EXERCISE AIM — Copy the lines below exactly, character for character, and leave out the pictures.
+---+
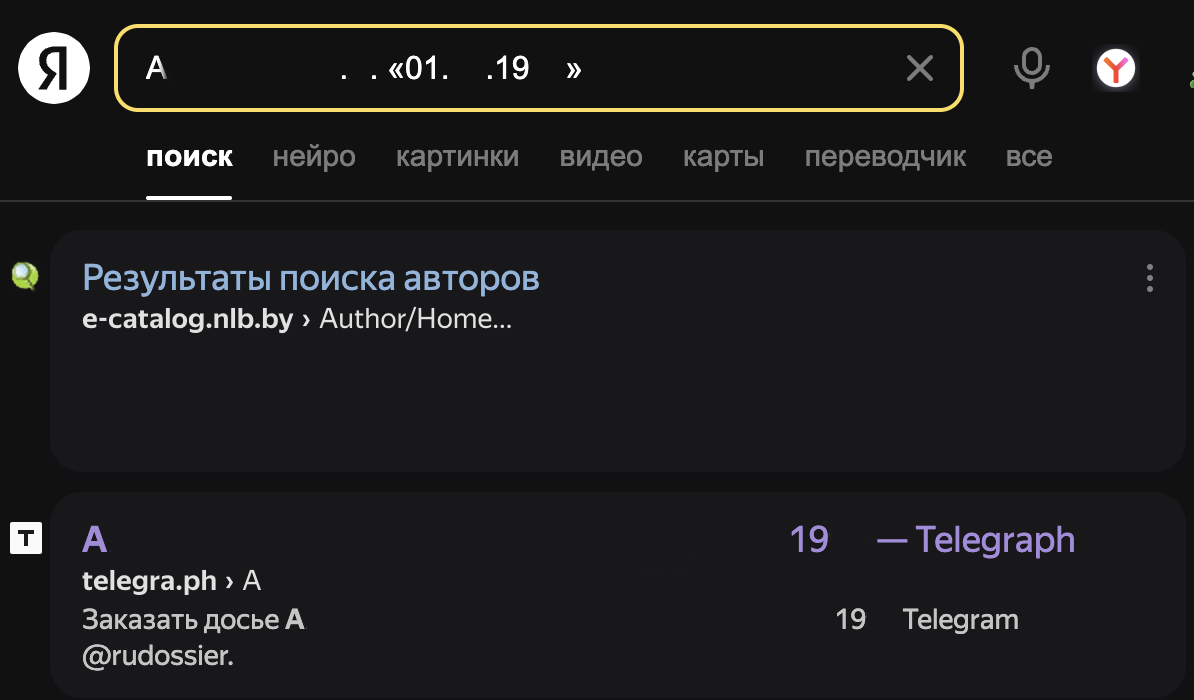Open the карты tab
This screenshot has height=700, width=1194.
point(723,156)
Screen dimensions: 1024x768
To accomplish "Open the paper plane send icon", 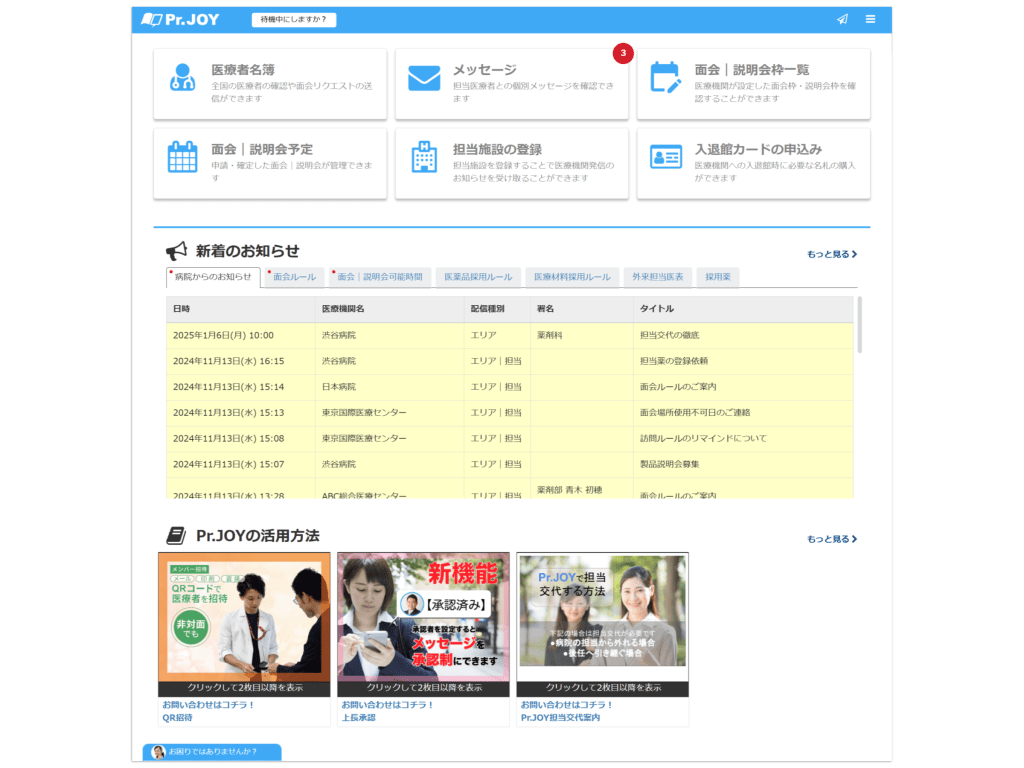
+---+
TASK OUTPUT —
Open the карты tab
This screenshot has height=700, width=1194.
point(723,156)
Screen dimensions: 1024x768
To accomplish "Open the paper plane send icon", 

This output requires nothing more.